Texte de lecture →
────────────────────

Nouvelle avalanche de pièges tordus et de hurlements qui vont de pair, la saga "Saw" est de retour ! Avec rien de moins que son tueur originel sur le devant de scène en choisissant de situer ce dixième épisode entre le premier et le deuxième film (pour rappel, le bonhomme a rejoint l'au-delà à la fin du troisième ! On y retrouve donc un John Kramer à peu près dans le même état que l'on avait laissé la franchise, c'est-à-dire à l'agonie après un "Saw 3D" essoufflé par des intrigues faisant intervenir de multiples complices post-mortem du bourreau en chef, après un "Jigsaw" qui avait déjà eu un mal fou à raviver la flamme sawiesque et, surtout, après le catastrophique "Spirale", espèce de suite/spin-off policière aussi gênante que le jeu de son interprète principal Chris Rock...
Rongé par son cancer qu'il sait incurable, Jigsaw est comme ces derniers films: désespéré, à la recherche d'une solution ultime pour prolonger son existence et, à l'instar d'une rencontre fortuite qui va rééclairer le regard de Kramer de quelques bribes de lumière, on peut dire que les producteurs ont une belle idée en défiant la chronologie de la franchise pour en revenir à la source et faire la part belle à son tueur, plus humain que jamais face à la maladie et les injustices dont il est témoin (dont son propre sort).

────────────────────

Les données →

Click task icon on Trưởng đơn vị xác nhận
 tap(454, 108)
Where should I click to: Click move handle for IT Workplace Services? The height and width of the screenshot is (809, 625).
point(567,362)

────────────────────

Questions sur le texte →
(1) Reproduisez à l'identique le passage de la critique du dixième « Saw » en commençant par « Rongé par son » et en terminant par « son propre sort). ».
(2) Condensez le paragraphe de la critique du dixième « Saw » qui s'ouvre sur « Rongé par son cancer » en conservant ses faits principaux.

Résultats attendus →
(1)
Rongé par son cancer qu'il sait incurable, Jigsaw est comme ces derniers films: désespéré, à la recherche d'une solution ultime pour prolonger son existence et, à l'instar d'une rencontre fortuite qui va rééclairer le regard de Kramer de quelques bribes de lumière, on peut dire que les producteurs ont une belle idée en défiant la chronologie de la franchise pour en revenir à la source et faire la part belle à son tueur, plus humain que jamais face à la maladie et les injustices dont il est témoin (dont son propre sort).

(2) Rongé par un cancer qu'il sait incurable, Jigsaw cherche désespérément une solution ultime pour prolonger sa vie, à l'image des derniers films de la saga. Une rencontre fortuite apporte au regard de Kramer quelques bribes de lumière. En défiant la chronologie de la franchise, les producteurs ont la bonne idée de revenir à la source et de mettre le tueur en avant. Celui-ci apparaît plus humain que jamais face à la maladie et aux injustices dont il est témoin, y compris son propre sort.